--- START OF Material for this task ---
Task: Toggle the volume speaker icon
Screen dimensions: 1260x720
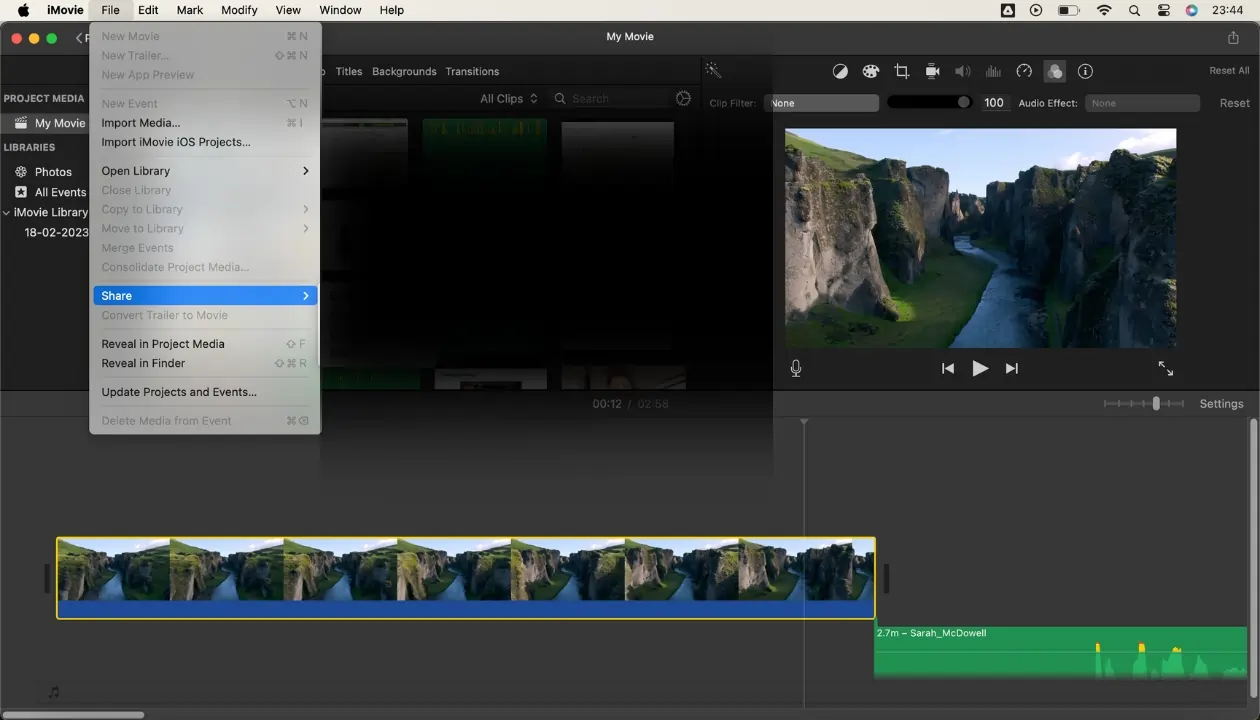Action: tap(963, 71)
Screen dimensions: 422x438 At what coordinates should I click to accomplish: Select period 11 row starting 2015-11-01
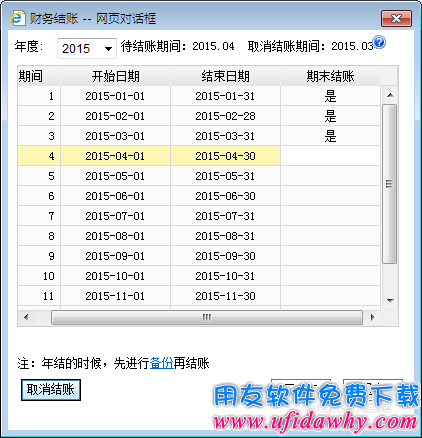point(199,296)
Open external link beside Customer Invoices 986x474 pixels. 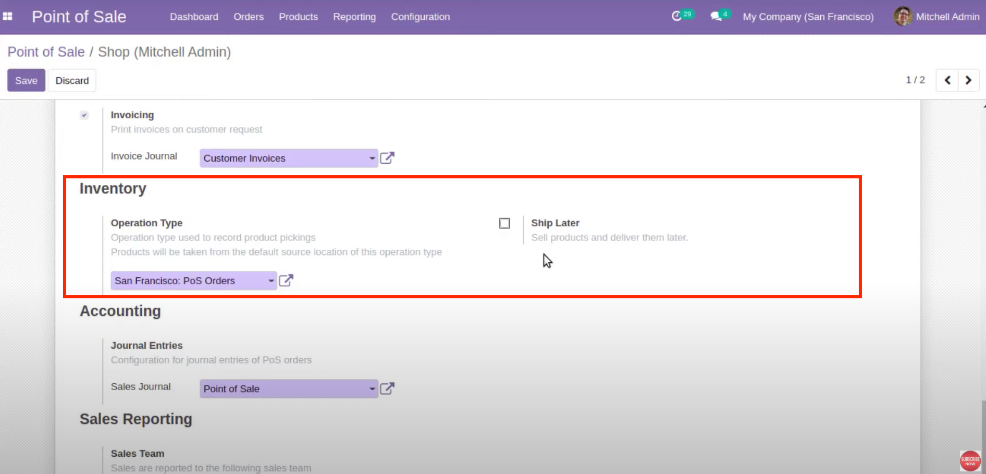(387, 158)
--- END OF Material for this task ---
Identify each line of the records above that contains the word "Screen" and copy those lines in full.

## [The solution]
Screen dimensions: 1260x720
Screen dimensions: 422x438 At what coordinates should I click to accomplish: Select period 11 row starting 2015-11-01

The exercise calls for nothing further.